The Yin and Yang of dopamine release: a new perspective

Abstract

Dopamine has undergone extensive investigation due to its known involvement in a number of neurological and psychiatric disorders. In particular, studies into pathological conditions have focused on the roles of high amplitude, phasically evoked dopamine release in regions such as the prefrontal cortex and striatum. However, research has shown that dopamine release can be more complex than just phasic release; thus, there is also a tonic, background dopamine release, with alterations in tonic dopamine release likely having unique and important functional roles. Unfortunately, however, tonic dopamine release has received relatively little attention. In this review, we summarize our recent studies and discuss how modulation of the dopamine system, both in terms of phasic activation and attenuation of tonic dopamine are important for the functions of brain regions receiving this dopamine innervation, and that imbalances in these dopamine release mechanisms may play a significant role in psychiatric disorders such as schizophrenia.

Figure 1

Based on findings from animal studies, several models can be derived to account for some of the observations made regarding possible underlying biological mechanisms of psychiatric disorders such as schizophrenia. (A) In the normal condition at a moderate level of DA tone, long-term potentiation (LTP) is induced with high frequency activation of PFC afferent fibers such as those arising from the hippocampus and participating in memory-guided behavior. A brief exposure to stress would increase DA release in the PFC, and thereby facilitate DA-dependent induction of LTP, whereas if the stress exposure is severe, an excess in DA release could occur, leading to impairment of LTP (e.g. via stimulation of extrasynaptic DA receptors).
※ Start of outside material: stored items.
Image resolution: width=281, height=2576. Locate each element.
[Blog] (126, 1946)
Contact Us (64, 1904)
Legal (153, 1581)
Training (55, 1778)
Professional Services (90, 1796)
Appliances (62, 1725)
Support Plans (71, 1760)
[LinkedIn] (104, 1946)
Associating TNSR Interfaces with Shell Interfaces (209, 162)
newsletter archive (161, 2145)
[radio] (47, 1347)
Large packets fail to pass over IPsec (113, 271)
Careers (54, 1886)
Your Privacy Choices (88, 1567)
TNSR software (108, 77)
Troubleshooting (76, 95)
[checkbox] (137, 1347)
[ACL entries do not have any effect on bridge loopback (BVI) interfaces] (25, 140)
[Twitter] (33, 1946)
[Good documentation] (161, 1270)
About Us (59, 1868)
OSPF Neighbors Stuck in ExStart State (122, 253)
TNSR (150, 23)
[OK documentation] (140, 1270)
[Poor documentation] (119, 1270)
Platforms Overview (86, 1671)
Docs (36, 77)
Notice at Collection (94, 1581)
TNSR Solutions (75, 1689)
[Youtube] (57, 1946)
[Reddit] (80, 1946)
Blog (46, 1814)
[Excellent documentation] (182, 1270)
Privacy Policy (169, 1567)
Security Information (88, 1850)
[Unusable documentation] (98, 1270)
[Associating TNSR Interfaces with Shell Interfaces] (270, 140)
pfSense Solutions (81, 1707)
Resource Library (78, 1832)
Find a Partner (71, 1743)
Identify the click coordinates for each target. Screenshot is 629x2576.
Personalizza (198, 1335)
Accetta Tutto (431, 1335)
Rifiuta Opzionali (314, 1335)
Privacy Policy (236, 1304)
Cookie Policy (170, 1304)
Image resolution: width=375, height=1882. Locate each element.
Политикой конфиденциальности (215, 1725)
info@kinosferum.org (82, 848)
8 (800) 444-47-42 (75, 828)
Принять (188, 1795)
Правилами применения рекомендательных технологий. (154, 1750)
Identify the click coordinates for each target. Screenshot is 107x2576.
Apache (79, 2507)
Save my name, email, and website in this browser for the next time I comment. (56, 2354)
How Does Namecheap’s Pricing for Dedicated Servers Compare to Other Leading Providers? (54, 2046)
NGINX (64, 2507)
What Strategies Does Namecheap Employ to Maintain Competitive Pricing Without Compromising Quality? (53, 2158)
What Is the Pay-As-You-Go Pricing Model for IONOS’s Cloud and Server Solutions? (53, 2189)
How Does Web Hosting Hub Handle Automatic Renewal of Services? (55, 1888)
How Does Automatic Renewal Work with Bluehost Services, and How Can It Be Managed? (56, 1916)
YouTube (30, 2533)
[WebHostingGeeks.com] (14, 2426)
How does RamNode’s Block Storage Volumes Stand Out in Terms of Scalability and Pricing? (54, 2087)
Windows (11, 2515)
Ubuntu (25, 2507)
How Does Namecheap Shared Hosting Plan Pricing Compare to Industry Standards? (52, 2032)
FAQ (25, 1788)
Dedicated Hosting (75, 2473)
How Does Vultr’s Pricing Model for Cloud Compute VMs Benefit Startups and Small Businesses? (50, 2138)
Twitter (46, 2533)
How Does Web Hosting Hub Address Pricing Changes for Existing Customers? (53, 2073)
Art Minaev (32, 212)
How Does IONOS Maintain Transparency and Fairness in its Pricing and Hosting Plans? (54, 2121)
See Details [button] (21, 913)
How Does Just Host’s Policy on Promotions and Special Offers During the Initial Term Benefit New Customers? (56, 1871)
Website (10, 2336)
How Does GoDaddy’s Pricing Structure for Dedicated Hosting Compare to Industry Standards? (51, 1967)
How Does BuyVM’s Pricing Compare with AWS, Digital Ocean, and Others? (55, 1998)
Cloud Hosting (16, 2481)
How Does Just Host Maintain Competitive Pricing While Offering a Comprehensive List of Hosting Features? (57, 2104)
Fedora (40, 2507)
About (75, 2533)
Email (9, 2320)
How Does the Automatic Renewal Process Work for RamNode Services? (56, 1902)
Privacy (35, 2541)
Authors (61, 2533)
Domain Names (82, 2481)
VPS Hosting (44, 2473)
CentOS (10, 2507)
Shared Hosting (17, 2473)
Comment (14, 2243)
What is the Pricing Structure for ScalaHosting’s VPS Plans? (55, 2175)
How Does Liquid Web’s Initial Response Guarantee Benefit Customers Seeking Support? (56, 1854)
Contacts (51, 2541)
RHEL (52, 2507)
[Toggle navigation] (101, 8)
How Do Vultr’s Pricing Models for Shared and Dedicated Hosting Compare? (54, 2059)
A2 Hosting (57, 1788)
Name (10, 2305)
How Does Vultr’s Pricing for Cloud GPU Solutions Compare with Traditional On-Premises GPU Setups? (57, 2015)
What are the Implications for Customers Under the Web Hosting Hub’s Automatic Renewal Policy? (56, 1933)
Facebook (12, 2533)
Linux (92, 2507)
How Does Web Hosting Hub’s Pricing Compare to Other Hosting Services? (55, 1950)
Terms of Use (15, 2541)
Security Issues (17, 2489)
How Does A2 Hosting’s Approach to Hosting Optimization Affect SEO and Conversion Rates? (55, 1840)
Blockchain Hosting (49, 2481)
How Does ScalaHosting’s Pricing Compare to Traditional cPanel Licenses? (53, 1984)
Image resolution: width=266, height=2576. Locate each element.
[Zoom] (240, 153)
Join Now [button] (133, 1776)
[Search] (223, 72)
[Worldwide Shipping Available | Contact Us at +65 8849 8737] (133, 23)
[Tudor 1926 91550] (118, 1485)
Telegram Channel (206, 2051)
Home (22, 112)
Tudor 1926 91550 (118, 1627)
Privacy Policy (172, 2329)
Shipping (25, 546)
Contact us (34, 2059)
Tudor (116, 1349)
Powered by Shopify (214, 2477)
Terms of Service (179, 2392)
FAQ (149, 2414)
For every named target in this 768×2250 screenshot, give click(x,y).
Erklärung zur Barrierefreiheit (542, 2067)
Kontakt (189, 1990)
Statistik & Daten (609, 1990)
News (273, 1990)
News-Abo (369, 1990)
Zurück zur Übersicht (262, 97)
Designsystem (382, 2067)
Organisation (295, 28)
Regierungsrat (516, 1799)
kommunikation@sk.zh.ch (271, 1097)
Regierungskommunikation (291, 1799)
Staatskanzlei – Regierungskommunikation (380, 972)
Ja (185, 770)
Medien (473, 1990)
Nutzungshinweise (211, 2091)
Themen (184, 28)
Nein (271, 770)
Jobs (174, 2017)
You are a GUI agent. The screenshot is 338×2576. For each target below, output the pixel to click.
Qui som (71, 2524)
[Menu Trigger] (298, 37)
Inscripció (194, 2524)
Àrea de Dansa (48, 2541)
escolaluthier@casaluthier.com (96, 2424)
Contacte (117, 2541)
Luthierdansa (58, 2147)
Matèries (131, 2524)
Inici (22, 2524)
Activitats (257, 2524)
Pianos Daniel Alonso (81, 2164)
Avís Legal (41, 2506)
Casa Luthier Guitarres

In contrast, in the case of chronic stress, where a significant decrease in DA tone is produced, PFC networks would preferentially shown LTD. Such a condition is likely to be present in the in vitro slice preparation, in which the DA tone would be expected to be low. (B) Acute stress induces excessive DA release, which in turn over-stimulates D1 receptors in the PFC. As a result, information processing mediated by hippocampal-PFC interactions, which depends on LTP, would be disrupted. In contrast, attenuated DA tone, which could be produced by chronic stress exposure, would also interfere with proper information processing in the hippocampal-PFC pathway due to the abnormal induction of LTD. Indeed, this LTD may contribute to suppression of PFC activity (i.e. hypofrontality).

Figure 2

Alterations in the inverted U-shaped relationships could contribute to the pathophysiology of schizophrenia. (A) Studies suggest that the relationship between working memory and PFC activation may also present as an inverted U-shape. In this example, schizophrenia patients would exhibit normal PFC activation only with a low working memory load. However, as the working memory load increases, PFC activation fails to compensate and becomes lower than that of normal subjects. Therefore, the hypofrontal condition reported in schizophrenia may be a function of working memory capacity of the PFC. Adapted from Manoach, 2003. (B) Our studies revealed that, in a developmental disruption model of schizophrenia, a similar inverted U-shaped relationship may exist with respect to LTP in PFC networks and stress exposure, with the schizophrenia model showing a leftward shift in the debilitating aspects of stressful stimuli. Adapted from Goto and Grace, 2006.